*Task to complete*
After finding the line that contains "setembro 2012 (484, 1331)", reproduce it and each line below it through the end of the listing, exactly, with nothing added.

*Available records*
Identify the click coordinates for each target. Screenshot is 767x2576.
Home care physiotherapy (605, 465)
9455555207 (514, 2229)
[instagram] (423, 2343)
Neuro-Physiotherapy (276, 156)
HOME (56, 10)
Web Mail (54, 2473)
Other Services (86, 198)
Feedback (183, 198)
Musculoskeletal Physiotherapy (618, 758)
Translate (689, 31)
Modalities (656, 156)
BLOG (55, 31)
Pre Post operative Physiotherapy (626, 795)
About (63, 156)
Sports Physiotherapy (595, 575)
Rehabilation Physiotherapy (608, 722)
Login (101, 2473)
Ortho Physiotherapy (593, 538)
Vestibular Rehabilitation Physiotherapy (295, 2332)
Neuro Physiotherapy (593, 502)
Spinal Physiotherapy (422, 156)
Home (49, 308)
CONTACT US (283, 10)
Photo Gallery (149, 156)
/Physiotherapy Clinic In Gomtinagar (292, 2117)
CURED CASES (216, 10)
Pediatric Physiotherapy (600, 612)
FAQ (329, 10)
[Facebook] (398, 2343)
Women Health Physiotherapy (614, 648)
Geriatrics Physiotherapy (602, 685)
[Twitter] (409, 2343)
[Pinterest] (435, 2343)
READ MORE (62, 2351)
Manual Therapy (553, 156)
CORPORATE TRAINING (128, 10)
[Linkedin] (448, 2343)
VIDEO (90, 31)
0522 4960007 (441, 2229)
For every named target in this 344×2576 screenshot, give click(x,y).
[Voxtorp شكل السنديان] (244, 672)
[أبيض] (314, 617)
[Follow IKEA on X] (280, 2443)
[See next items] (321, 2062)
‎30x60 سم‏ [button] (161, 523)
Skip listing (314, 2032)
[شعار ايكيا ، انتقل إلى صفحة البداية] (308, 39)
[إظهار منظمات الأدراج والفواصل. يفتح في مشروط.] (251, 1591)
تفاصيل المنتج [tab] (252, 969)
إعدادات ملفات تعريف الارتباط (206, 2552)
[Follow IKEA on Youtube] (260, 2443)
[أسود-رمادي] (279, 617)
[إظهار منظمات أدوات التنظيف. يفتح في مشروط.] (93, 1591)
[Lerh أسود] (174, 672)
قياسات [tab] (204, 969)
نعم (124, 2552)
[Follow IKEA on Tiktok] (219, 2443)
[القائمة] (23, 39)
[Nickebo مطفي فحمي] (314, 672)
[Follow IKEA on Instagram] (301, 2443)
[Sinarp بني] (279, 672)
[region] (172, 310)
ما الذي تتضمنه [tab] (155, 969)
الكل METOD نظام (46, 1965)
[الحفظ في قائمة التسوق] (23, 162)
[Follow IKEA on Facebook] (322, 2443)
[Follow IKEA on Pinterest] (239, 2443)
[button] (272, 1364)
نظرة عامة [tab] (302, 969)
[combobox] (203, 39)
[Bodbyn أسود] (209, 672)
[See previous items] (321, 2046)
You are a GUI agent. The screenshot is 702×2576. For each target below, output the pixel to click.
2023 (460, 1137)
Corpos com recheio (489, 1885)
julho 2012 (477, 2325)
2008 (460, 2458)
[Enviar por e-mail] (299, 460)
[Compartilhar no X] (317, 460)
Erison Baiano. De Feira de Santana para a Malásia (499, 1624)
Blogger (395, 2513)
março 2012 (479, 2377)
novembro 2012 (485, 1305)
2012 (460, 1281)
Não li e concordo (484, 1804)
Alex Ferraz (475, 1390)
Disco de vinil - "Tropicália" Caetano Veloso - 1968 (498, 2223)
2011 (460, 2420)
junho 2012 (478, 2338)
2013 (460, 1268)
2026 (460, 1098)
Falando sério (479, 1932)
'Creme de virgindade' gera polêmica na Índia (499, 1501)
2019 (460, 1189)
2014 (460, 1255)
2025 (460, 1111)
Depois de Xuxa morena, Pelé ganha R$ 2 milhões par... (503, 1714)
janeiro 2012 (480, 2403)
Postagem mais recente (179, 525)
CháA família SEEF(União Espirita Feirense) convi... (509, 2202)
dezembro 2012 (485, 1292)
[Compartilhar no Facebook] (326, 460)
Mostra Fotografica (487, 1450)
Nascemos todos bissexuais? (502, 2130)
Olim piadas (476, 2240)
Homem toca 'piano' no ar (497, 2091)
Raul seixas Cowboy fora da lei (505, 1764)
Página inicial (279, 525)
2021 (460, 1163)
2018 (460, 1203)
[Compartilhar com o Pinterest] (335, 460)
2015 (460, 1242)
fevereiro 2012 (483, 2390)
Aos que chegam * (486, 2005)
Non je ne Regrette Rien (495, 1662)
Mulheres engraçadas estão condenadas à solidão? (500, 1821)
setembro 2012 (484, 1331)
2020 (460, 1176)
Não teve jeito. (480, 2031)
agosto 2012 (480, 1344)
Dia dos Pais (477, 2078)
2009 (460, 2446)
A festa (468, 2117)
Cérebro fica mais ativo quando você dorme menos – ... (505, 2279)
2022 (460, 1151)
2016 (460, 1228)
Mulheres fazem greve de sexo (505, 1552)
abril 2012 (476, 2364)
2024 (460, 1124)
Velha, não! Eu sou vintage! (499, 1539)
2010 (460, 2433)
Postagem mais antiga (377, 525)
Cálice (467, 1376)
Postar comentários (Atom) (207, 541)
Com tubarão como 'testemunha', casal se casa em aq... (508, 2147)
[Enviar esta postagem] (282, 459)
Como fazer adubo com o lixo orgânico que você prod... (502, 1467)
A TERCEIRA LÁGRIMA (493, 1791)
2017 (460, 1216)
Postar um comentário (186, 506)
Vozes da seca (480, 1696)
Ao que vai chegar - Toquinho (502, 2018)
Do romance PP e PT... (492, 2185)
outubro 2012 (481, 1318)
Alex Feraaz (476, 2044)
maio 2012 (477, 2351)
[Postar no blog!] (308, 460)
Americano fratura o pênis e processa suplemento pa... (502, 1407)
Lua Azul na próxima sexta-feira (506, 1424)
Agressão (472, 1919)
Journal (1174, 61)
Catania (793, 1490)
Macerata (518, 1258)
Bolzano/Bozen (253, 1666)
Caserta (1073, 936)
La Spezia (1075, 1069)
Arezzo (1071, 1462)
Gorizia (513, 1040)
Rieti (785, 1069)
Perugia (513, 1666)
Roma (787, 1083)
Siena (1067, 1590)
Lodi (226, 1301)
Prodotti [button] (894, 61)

*Response below*
setembro 2012 (484, 1331)
2020 (460, 1176)
Não teve jeito. (480, 2031)
agosto 2012 (480, 1344)
Dia dos Pais (477, 2078)
2009 (460, 2446)
A festa (468, 2117)
Cérebro fica mais ativo quando você dorme menos – ... (505, 2279)
2022 (460, 1151)
2016 (460, 1228)
Mulheres fazem greve de sexo (505, 1552)
abril 2012 (476, 2364)
2024 (460, 1124)
Velha, não! Eu sou vintage! (499, 1539)
2010 (460, 2433)
Postagem mais antiga (377, 525)
Cálice (467, 1376)
Postar comentários (Atom) (207, 541)
Com tubarão como 'testemunha', casal se casa em aq... (508, 2147)
[Enviar esta postagem] (282, 459)
Como fazer adubo com o lixo orgânico que você prod... (502, 1467)
A TERCEIRA LÁGRIMA (493, 1791)
2017 (460, 1216)
Postar um comentário (186, 506)
Vozes da seca (480, 1696)
Ao que vai chegar - Toquinho (502, 2018)
Do romance PP e PT... (492, 2185)
outubro 2012 (481, 1318)
Alex Feraaz (476, 2044)
maio 2012 (477, 2351)
[Postar no blog!] (308, 460)
Americano fratura o pênis e processa suplemento pa... (502, 1407)
Lua Azul na próxima sexta-feira (506, 1424)
Agressão (472, 1919)
Journal (1174, 61)
Catania (793, 1490)
Macerata (518, 1258)
Bolzano/Bozen (253, 1666)
Caserta (1073, 936)
La Spezia (1075, 1069)
Arezzo (1071, 1462)
Gorizia (513, 1040)
Rieti (785, 1069)
Perugia (513, 1666)
Roma (787, 1083)
Siena (1067, 1590)
Lodi (226, 1301)
Prodotti [button] (894, 61)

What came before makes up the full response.